With the rapid development of renewable energy power generation, long-distance power transmission, reactive power compensation, and AC drive applications, power electronics conversion equipment continues to increase its penetration in power systems due to its flexibility in electrical energy conversion. The system will likely appear in local power grids or even the entire power system with 100% power electronic-based power equipment, which will profoundly change the dynamic behaviour of the power system. In recent years, power systems continue to experience dynamic problems of various unknown mechanisms, posing a major threat to the safety and stability and operation of power systems.

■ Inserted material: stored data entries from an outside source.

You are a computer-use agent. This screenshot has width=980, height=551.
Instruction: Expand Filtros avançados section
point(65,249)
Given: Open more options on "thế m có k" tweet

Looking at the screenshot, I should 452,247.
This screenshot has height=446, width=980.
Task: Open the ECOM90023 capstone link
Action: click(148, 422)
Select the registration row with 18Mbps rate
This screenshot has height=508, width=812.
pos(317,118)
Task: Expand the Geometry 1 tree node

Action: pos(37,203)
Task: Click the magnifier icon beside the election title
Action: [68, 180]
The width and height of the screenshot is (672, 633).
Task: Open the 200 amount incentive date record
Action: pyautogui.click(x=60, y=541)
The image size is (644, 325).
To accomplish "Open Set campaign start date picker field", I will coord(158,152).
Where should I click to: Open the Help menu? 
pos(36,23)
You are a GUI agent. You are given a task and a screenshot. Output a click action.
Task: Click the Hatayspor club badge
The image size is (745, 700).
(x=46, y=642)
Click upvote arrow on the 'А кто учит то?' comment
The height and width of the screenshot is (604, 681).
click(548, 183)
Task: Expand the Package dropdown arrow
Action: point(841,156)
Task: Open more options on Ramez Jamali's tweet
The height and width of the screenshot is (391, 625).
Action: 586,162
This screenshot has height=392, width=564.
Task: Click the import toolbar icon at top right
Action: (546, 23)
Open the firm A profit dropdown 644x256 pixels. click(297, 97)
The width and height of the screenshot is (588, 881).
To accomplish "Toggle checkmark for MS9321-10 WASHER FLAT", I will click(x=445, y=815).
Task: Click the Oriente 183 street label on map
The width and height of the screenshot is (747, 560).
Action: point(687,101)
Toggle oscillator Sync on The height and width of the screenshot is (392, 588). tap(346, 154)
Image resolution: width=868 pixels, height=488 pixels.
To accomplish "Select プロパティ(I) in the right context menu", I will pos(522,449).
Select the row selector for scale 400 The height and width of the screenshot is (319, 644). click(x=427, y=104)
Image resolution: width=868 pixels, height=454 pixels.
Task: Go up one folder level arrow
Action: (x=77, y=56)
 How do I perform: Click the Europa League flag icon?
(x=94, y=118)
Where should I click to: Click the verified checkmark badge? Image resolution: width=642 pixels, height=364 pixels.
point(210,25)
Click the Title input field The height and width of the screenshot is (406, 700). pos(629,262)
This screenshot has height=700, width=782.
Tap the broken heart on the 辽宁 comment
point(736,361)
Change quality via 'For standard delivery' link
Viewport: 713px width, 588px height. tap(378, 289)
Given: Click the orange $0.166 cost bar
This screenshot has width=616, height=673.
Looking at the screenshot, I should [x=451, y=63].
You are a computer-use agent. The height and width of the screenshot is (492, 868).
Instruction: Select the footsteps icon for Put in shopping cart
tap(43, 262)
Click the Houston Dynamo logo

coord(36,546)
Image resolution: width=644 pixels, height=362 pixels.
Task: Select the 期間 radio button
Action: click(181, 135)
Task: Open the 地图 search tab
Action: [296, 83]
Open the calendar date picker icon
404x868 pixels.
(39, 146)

The legacy power grids that are dynamically dominated by electrical machines are evolving as power electronic based power systems, driven by the large-scale adoption of electronic power converters for renewable generations and energy-saving applications. This radical transformation paves the way towards modern power grids with high flexibility, sustainability and improved efficiency, yet it also poses new challenges to the stability and power quality of the power system.
The research contents of this project mainly include：Current-balancing driven internal voltage motion model of voltage source converter in the stationary frame; Self and accompanying admittance model for three-phase grid-tied inverter stability analysis; The integral and simplified structural model of power system's component including component's controller; Synchronous reference frame based impedance model and stability criterion for grid-connected renewable energy generation systems; Generic reduced-order modelling hierarchy for power-electronic interfaced generators with the quasi-constant-power feature.